German losses during the battle are uncertain. They have been reported by British and Australian historians as "over 1,000 killed" on 20 May and at least 1,250 or 1,300 dead by the 22nd. Daniel Davin, in the New Zealand Official History, warns "reports of German casualties in British reports are in almost all cases exaggerated". German records do not show losses at regimental level, so their actual casualties cannot be accurately assessed. They launched four regimental assaults against Crete on the 20th, of which the attack on Heraklion was one; total German paratrooper losses throughout the campaign on Crete have been variously assessed as up to 3,022 killed and approximately 1,500 wounded in the British Official History, up to 2,818 killed and 1,505 wounded in a 2002 study for the US Army, or 3,077 killed, 2,046 wounded and up to 17 captured in the New Zealand Official History. Crete fell to the Germans, but they suffered more casualties than during the entire campaign in the Balkans until then. Almost 200 Ju 52s were put out of action. Due to their heavy losses on Crete the Germans attempted no further large-scale airborne operations during the war.

The German occupation of Crete was brutal, with 3,474 Cretan civilians being executed by firing squad and many more killed in reprisals and atrocities.
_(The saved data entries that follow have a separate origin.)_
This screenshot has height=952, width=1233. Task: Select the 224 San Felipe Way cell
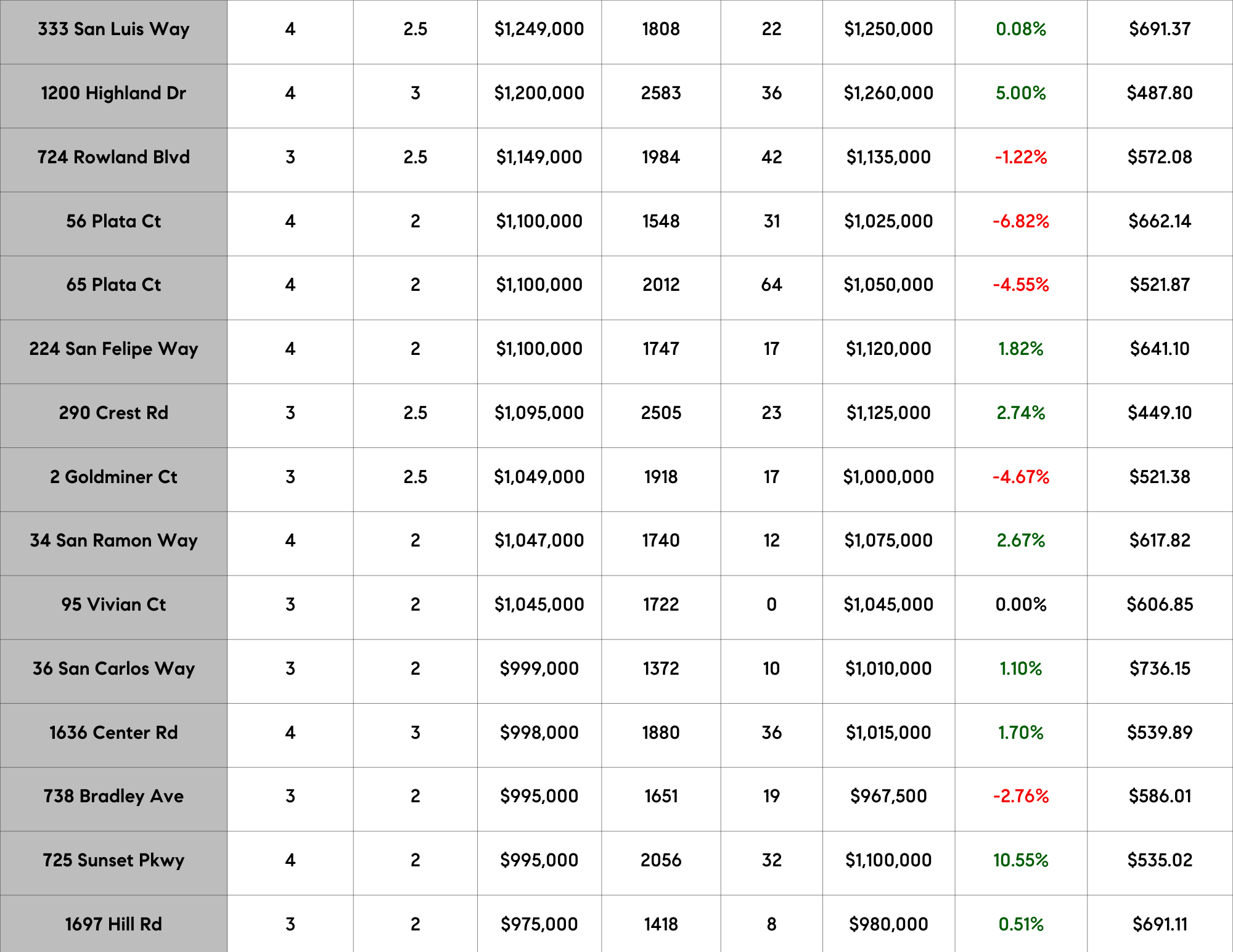(113, 349)
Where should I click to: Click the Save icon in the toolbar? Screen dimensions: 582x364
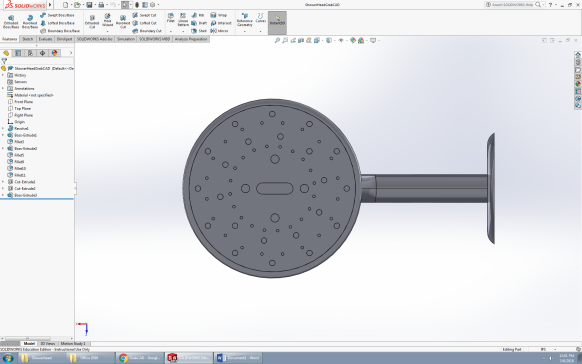coord(89,5)
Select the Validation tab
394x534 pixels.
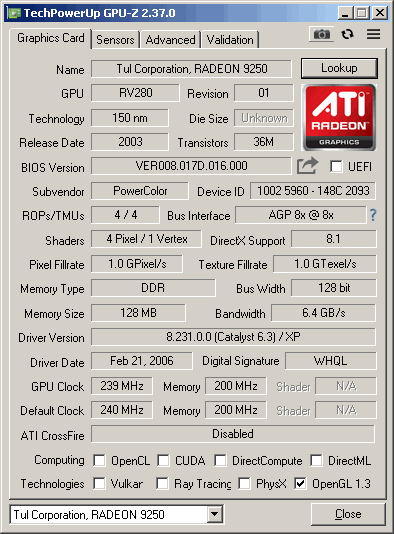click(x=230, y=40)
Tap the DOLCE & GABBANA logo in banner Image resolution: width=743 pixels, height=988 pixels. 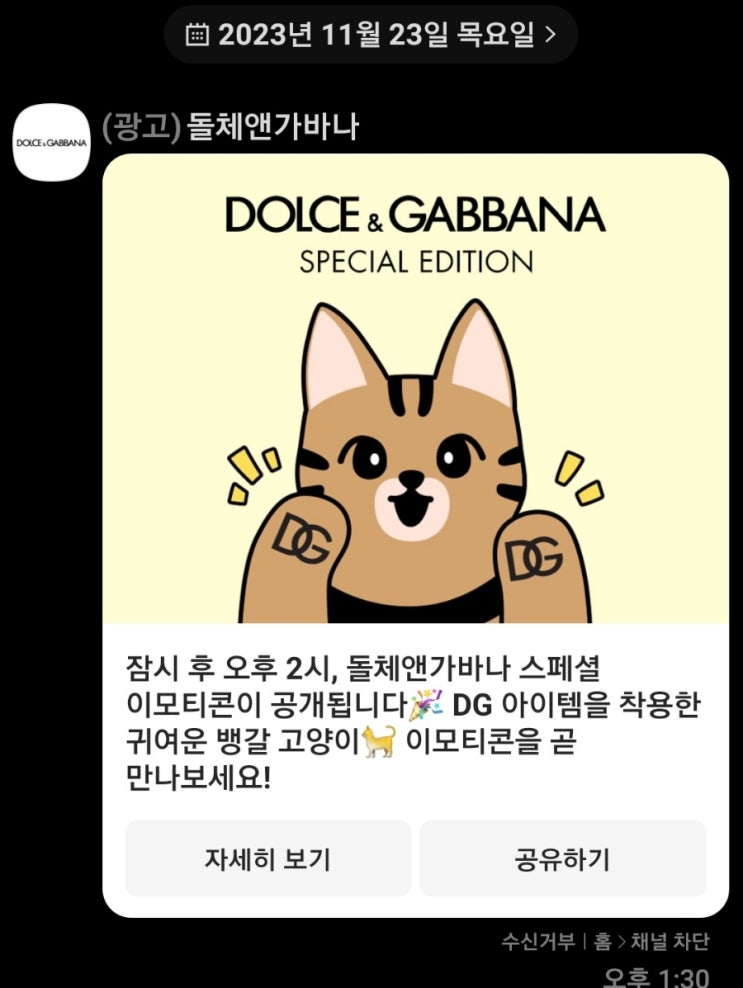[x=415, y=215]
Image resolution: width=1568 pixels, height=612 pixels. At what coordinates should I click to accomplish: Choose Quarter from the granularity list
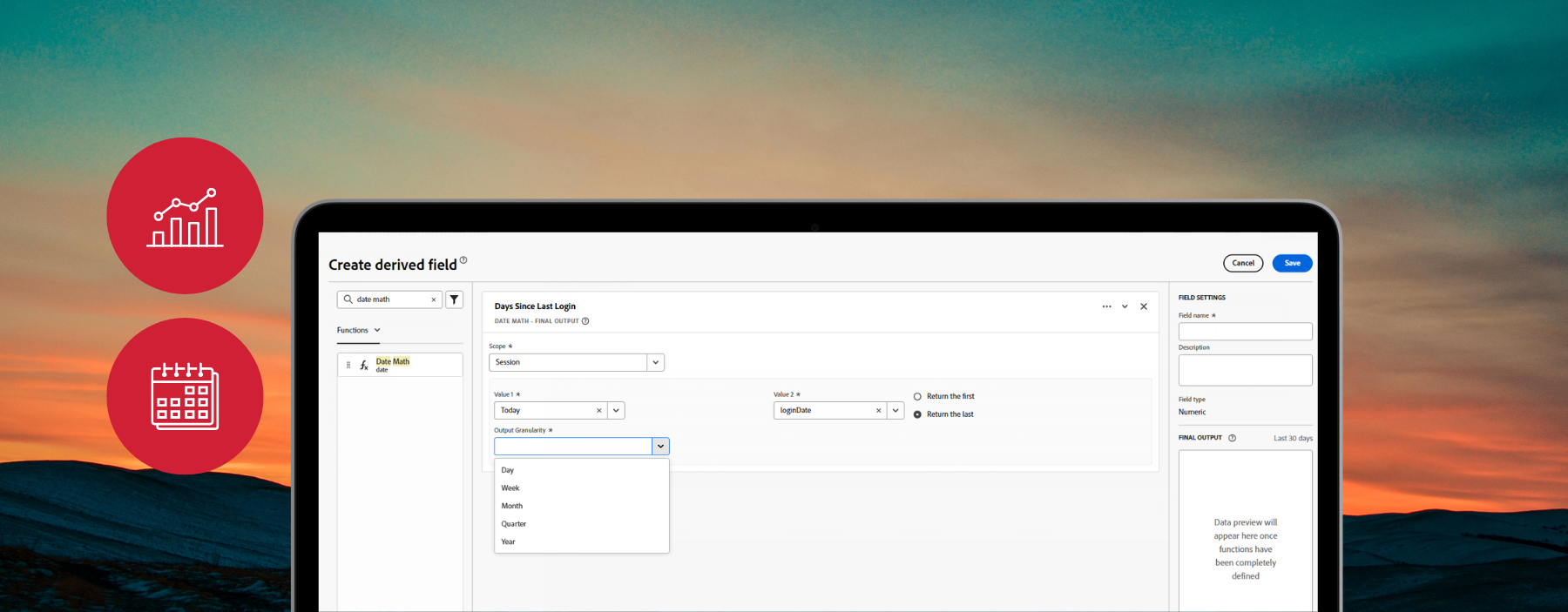[514, 524]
Bräuer was the German commander on Crete from November 1942 to July 1944. When the war ended in May 1945 the commander of the German garrison signed the capitulation of Crete in Heraklion. After the war, Bräuer was charged with war crimes by a Greek military court. He was convicted and subsequently hanged on 20 May 1947, the sixth anniversary of the German invasion of Crete.

After its capture by the Germans, Heraklion airfield was used to transport supplies and reinforcements to Axis forces operating in North Africa in 1941 and 1942. It was successfully raided in June 1942 by Allied special forces. Since the war it has been developed as an international airport and is the second busiest in Greece, with 7 million passenger movements in 2018.